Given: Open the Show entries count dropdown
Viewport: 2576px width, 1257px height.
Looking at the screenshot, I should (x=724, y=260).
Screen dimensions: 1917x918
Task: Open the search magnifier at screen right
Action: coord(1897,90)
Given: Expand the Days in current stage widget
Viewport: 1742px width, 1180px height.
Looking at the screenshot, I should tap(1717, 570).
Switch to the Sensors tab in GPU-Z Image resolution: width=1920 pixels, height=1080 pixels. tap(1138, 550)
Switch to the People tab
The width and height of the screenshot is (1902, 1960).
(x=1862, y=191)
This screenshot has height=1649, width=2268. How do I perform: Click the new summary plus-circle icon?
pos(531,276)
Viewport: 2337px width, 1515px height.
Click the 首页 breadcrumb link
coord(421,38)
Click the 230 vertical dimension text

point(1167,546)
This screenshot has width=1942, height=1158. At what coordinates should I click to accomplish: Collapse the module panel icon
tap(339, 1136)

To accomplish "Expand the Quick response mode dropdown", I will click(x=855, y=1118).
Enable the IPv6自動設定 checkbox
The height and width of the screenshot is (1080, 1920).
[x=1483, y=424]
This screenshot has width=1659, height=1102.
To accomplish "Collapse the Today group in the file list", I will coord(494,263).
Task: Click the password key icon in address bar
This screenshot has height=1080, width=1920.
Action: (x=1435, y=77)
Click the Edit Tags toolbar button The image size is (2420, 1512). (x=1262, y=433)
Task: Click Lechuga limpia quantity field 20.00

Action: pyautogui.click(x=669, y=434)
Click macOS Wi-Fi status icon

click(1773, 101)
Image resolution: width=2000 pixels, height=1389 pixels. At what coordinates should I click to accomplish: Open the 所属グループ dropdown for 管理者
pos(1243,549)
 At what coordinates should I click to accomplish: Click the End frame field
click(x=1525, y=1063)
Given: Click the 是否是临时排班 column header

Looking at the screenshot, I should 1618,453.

--------------------

### WHAT YOU ARE ASKED TO DO
Check each line of the data above for the word "Switch". Report how many lines have it, and nothing else.

### OUTPUT BELOW
2